Но именно к его сердцу обращалась она, читая его будущие строки; впрочем, даже не обернувшись:

Задержавшись с тобой на земле,

Знаю я, что мы все еще люди!

Знаешь ты: никогда нам, обнявшись,

Не уплыть на груди корабля

В те моря, где нас больше не будет!

Она читала стихи, которые ему ещё только предстоит написать. Читая, она вошла в гостиную. Его сердце (его нога на земле) последовало за ней. Она всё ещё не оборачивалась и не видела, как от нее отдаляется его «нога неба»… Кар-р!

Она. Не увидела.

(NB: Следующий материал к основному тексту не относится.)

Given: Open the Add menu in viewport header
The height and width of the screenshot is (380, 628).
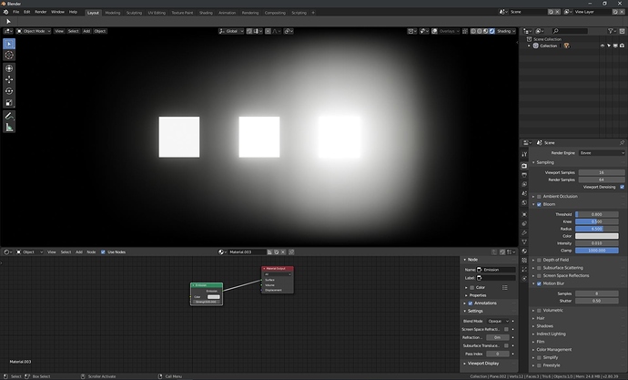Looking at the screenshot, I should click(x=86, y=31).
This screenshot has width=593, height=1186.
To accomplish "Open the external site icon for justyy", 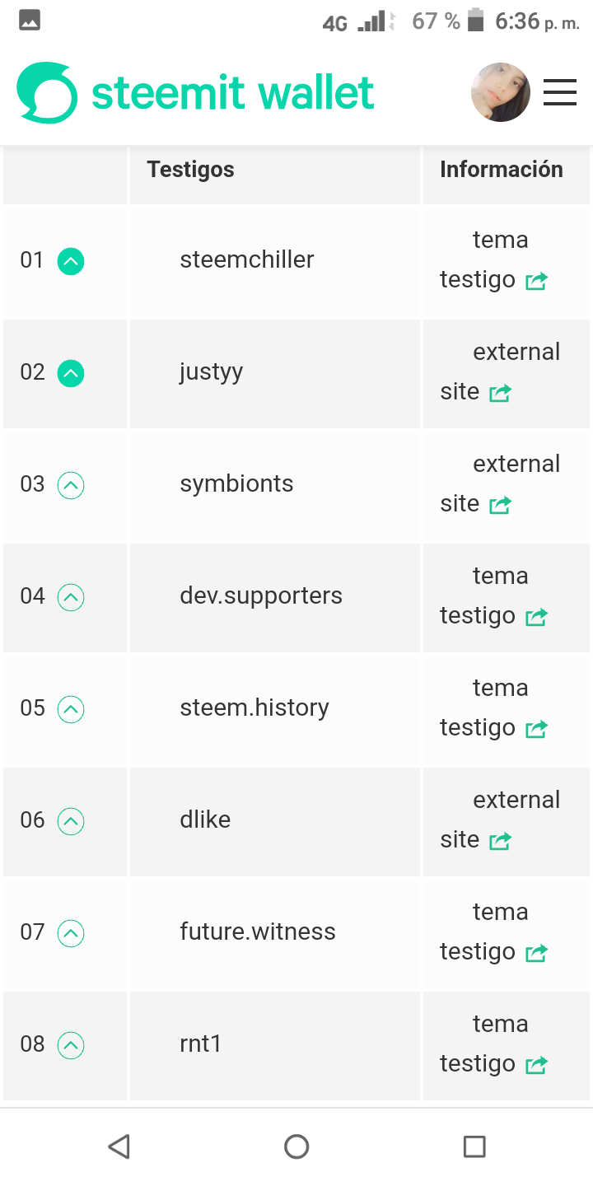I will click(x=500, y=393).
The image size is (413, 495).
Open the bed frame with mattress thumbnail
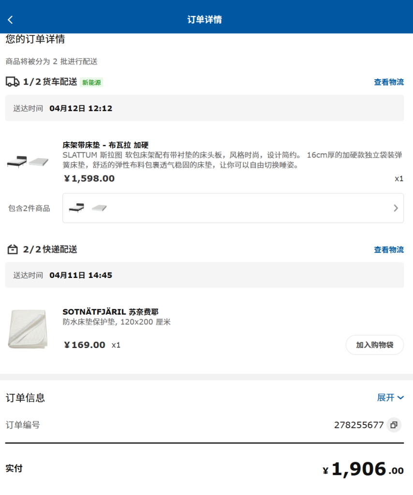coord(28,161)
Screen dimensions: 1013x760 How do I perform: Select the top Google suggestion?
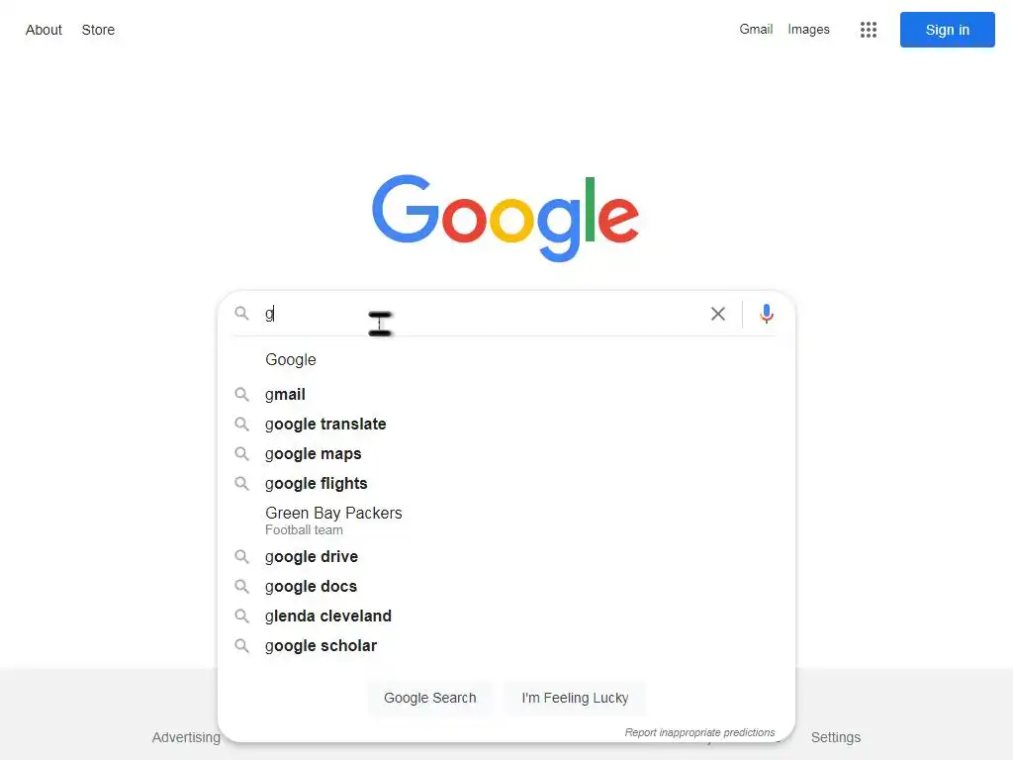coord(291,359)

Как медленно и мучительно происходит за ее спиной его разделение.

Почему на груди корабля?

Потому что горим впереди!

Что же это за мир, где мы люди?

Знаю, люди и есть те моря…

А потом начинается шторм!

Он напомнит еврейский погром,

Когда бесится море людья…

Тогда Илия Дон Кехана (оставшийся в прихожей — без своего земного сердца) присел неподалеку от брошенной калигулы на одно колено (внешне это выглядело не столь уж красиво, да все равно) и принялся разувать вторую ступню: согласитесь, было бы нелепо следовать за женщиной полуобутым. Даже если бы он сам (а не его сердце) собирался за ней последовать.

Сам он собирался от неё бежать. А вот его сердце (находясь в гостиной) сказало женщине:

— Я хочу уехать. Мне должно уехать.

Причем — сердце понимало, что никуда от женщины не денется.

А вот «бессердечный» Илия Дон Кехана (из своей прихожей) прекрасно слышал происходящее. Поэтому — ему была прекрасно видна её снисходительная улыбка (причём — к его сердцу в её плаще она всё ещё не оборачивалась); улыбка — с которой она, отвечая сердцу в плаще, произнесла:

— В Москву, где люди стреляют друг в друга? Обязательно уедешь, как может быть злая Москва без тебя? Но только завтра, сегодня я не могу без тебя.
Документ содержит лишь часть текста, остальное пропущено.